Creating a Data Flow

In order to connect to Twitter, we would either create a whole data workflow from scratch, or use a twitter template that is already available under the templates from Apache Nifi here, from these templates we will download the pull_from_twitter_garden_hose.xml file and place it on your computer.

wget https://cwiki.apache.org/confluence/download/attachments/57904847/Pull_from_Twitter_Garden_Hose.xml?version=1&modificationDate=1433234009000&api=v2

once the template is downloaded we can go to the webserver and add the template by clicking the template button on the left side corner and browse for the downloaded template to add it.

Template Uploading

now Browse to the xml file downloaded in the previous step and upload it here.

Template Confirmationyou will see the template that you have installed as marked in red, once this step is completed, lets add the template to the workspace and start configuring the processors, you can do that by adding a template using the button on the right top corner as followingAdd TemplateChoose Template

once you add the template you will end up with something like this:

Twitter Templateyou can start discovering every processor, but in a nutshell this is what every processor is doing:

Grab Garden Hose: Connecting To twitter and downloading the tweets based on the search terms provided using the twitter stream api.

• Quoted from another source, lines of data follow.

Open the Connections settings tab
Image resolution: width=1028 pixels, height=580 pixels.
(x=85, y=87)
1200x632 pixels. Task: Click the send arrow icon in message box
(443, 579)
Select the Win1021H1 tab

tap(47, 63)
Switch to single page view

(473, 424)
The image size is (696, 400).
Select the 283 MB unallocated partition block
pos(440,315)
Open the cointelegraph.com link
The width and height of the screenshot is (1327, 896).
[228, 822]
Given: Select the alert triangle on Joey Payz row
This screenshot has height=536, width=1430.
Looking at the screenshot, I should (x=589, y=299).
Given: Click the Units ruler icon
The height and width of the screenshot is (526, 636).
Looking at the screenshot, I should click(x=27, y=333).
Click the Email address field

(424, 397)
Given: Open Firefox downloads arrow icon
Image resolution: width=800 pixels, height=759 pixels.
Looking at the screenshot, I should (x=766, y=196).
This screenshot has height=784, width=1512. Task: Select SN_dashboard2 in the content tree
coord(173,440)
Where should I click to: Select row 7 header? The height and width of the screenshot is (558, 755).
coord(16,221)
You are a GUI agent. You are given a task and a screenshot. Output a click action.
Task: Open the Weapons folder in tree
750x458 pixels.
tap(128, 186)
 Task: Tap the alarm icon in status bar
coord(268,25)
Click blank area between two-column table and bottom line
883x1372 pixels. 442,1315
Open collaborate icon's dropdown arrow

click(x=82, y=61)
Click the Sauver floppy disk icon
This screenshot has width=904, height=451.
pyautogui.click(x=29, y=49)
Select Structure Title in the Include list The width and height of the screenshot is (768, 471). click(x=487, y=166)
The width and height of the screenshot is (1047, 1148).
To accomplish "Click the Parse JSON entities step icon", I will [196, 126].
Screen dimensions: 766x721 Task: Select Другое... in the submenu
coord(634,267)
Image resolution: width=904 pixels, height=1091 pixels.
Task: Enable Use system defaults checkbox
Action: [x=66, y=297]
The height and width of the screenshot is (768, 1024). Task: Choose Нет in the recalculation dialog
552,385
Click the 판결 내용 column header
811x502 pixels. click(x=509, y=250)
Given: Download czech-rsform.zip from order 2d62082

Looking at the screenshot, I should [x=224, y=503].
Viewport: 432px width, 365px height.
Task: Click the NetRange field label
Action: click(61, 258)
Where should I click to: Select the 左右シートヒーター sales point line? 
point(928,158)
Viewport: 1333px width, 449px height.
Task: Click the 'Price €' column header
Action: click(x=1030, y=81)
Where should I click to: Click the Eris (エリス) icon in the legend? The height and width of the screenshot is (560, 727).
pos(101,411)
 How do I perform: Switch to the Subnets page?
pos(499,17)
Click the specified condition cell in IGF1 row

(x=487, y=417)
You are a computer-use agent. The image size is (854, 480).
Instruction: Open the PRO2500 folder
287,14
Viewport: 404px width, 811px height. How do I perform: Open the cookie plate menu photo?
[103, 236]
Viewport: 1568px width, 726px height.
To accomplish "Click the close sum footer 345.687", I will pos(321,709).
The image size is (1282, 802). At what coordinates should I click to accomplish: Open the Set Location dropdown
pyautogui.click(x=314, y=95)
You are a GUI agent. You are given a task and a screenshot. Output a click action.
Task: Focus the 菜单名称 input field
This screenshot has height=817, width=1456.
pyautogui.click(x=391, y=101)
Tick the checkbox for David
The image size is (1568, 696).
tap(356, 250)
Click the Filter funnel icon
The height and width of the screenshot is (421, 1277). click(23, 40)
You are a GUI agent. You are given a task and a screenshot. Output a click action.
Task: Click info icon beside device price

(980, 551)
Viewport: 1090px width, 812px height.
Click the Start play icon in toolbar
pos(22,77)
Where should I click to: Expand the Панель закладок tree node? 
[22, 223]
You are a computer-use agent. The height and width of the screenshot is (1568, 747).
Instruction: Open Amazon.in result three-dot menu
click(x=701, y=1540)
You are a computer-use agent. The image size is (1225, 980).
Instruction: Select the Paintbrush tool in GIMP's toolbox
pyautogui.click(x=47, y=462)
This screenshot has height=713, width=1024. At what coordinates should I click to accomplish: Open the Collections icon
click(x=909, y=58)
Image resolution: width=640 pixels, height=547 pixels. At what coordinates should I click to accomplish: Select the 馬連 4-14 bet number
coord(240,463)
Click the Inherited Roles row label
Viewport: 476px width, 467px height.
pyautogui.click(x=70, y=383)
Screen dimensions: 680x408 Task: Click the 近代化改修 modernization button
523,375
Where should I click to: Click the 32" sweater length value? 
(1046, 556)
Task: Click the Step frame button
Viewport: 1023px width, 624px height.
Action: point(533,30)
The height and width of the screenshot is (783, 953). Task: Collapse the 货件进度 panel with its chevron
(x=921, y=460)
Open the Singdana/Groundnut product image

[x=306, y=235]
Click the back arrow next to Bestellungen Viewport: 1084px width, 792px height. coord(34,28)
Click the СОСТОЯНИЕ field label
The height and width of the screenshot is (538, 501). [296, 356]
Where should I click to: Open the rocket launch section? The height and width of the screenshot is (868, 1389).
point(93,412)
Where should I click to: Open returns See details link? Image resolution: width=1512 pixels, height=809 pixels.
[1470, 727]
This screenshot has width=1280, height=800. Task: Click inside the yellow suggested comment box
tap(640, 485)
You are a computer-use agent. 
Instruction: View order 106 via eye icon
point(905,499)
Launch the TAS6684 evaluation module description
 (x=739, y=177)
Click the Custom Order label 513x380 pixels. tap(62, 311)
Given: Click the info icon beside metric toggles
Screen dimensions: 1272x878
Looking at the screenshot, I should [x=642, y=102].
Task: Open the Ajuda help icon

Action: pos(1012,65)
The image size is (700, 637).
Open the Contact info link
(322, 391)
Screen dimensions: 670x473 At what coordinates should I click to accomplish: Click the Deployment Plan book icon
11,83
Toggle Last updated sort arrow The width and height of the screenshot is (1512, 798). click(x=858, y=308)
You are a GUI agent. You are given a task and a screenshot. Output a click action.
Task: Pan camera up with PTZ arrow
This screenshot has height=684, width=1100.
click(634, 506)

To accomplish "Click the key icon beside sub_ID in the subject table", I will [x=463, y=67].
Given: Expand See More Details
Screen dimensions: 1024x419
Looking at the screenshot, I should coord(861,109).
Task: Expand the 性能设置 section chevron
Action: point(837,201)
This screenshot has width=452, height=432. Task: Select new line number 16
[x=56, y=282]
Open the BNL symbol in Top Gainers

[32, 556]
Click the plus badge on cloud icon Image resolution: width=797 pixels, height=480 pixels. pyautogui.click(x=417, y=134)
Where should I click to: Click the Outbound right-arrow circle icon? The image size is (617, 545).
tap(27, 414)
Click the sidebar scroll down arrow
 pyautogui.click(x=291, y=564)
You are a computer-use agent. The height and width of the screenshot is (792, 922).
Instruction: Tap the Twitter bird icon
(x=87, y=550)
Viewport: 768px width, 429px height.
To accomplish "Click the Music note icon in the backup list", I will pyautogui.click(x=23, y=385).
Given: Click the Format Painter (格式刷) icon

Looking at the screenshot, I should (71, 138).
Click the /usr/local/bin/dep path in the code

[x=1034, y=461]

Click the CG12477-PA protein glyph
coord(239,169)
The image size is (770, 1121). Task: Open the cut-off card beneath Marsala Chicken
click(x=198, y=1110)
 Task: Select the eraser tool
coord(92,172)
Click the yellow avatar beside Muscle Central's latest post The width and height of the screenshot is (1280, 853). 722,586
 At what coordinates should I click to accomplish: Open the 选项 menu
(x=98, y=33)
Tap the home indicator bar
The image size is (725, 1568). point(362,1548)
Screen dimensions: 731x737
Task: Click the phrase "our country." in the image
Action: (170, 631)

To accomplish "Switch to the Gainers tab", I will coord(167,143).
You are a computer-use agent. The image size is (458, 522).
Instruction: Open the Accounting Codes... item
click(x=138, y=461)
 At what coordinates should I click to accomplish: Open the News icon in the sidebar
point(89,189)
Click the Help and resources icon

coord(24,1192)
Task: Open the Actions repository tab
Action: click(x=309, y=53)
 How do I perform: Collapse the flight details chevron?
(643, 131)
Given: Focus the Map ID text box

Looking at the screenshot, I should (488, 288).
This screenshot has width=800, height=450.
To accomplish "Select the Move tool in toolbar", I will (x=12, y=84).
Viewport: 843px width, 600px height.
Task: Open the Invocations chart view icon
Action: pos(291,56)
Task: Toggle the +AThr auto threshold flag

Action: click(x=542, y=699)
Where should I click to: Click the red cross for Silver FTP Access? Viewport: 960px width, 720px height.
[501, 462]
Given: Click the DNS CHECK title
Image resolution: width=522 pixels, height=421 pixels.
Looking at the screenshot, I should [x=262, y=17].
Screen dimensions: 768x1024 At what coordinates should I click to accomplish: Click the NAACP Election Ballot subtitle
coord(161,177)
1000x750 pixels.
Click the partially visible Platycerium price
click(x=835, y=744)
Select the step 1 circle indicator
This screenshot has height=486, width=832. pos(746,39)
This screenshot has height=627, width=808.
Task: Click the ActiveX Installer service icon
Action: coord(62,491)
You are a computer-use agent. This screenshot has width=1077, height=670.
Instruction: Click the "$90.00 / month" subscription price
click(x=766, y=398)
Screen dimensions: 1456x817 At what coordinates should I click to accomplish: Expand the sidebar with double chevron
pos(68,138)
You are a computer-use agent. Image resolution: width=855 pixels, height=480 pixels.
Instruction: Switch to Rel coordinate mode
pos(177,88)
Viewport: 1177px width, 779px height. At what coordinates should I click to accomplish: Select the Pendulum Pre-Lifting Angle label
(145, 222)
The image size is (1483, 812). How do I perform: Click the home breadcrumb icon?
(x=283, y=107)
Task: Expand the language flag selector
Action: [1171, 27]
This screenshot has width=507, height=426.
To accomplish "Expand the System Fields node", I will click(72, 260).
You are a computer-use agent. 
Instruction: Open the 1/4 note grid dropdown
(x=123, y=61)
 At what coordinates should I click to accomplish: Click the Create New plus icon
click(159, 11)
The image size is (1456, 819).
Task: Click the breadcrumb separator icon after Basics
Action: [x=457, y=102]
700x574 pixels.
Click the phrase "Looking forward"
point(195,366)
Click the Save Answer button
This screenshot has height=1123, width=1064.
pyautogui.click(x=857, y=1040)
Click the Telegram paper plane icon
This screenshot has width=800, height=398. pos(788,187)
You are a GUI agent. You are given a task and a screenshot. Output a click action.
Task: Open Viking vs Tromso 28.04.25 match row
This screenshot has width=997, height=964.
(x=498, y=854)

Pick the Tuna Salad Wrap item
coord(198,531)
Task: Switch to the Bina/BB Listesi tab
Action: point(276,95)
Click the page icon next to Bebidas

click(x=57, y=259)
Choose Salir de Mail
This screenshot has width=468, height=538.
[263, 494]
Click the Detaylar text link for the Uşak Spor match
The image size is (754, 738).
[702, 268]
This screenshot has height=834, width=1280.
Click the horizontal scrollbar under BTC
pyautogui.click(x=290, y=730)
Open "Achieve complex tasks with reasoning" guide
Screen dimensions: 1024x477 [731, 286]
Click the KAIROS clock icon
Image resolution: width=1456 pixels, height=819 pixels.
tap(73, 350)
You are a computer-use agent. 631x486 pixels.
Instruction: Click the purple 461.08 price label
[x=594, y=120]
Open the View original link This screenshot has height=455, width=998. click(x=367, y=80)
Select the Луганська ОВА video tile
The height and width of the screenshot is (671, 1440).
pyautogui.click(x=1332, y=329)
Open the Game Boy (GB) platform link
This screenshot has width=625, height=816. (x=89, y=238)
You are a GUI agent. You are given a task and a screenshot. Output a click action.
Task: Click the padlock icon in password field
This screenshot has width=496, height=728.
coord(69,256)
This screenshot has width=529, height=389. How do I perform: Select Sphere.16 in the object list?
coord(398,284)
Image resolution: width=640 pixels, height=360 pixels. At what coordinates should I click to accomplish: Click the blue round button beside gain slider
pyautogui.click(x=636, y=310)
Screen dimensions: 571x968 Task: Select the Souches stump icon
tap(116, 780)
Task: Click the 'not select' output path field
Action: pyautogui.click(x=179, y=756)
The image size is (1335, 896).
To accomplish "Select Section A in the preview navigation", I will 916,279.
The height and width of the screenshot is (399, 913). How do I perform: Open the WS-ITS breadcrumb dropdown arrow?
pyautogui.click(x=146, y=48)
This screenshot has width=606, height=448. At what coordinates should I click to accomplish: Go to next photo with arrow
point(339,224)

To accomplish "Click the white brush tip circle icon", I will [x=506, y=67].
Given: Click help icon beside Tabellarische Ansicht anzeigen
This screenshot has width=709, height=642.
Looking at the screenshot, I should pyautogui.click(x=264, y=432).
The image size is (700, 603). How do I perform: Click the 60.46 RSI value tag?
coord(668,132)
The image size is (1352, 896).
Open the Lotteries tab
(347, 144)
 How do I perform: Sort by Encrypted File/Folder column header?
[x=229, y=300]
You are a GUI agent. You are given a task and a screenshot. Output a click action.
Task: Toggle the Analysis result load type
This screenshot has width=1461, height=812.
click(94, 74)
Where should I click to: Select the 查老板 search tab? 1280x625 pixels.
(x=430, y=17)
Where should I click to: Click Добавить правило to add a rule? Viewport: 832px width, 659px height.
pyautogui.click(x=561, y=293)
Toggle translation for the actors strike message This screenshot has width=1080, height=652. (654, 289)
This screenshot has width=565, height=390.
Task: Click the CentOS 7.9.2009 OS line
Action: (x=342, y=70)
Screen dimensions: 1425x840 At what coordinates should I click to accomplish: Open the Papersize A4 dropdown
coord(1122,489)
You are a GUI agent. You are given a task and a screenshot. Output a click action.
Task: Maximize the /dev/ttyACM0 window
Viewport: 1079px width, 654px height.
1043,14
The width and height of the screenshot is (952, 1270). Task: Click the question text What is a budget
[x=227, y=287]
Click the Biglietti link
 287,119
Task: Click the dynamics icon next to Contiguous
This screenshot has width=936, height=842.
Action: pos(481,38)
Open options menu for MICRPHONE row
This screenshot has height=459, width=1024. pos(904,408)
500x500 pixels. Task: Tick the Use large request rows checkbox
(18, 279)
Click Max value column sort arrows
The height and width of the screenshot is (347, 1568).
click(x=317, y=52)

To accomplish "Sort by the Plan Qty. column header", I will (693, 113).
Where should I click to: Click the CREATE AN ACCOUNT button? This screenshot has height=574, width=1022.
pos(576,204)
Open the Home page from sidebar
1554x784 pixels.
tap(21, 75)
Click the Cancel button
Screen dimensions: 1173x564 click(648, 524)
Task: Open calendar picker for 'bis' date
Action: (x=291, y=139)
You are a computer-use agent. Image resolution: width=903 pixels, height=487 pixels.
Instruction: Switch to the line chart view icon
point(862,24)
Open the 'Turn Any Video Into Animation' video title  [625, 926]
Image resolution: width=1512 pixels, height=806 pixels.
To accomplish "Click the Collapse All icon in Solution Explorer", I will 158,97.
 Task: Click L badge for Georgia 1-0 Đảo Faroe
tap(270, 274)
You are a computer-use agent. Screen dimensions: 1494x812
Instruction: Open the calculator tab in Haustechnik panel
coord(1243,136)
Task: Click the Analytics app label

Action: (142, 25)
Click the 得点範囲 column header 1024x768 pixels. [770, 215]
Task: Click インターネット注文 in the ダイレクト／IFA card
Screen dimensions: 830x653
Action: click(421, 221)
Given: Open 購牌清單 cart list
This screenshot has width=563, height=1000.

Pull Key Attributes: evaluates one or more expressions against the set values, in our case its SCREEN_NAME,TEXT,LANGAUGE,USERID and we want to make sure the value is not NULL for those otherwise it will not mean much to us, the criteria is set to on “Matched” which means only Matched criteria will be passed to the next processor.

Find only Tweets: filters tweets that has no body message, retweets..etc

copy of Tweets: this is an output port that copy these into the Apache Nifi folder under /$NIFI_HOME/content_repository

now, lets create a new processor that copies the data to HDFS, but before we do that lets create the deistination folder on Hadoop by using the following command

hadoop fs -mkdir -p /nifi/tweets

now lets add the processor by clicking on the processor button on the top right corner

Add Processor

Now, lets choose the PutHDFS Processor, you can easily search for it in the search bar on the top.

putHDFS Processor

connect the HDFS Processor to the Find Only Tweet Processor and choose “tweet” as a relationship

Screenshot 2015-09-02 10.56.28
Screenshot 2015-09-02 10.19.33
now right click on the putHDFS processor and configure, you need to choose how the processor will terminate the flow, and  since this is the last processor in the flow and it wont pass any data beyond, tick all the auto-termination boxes.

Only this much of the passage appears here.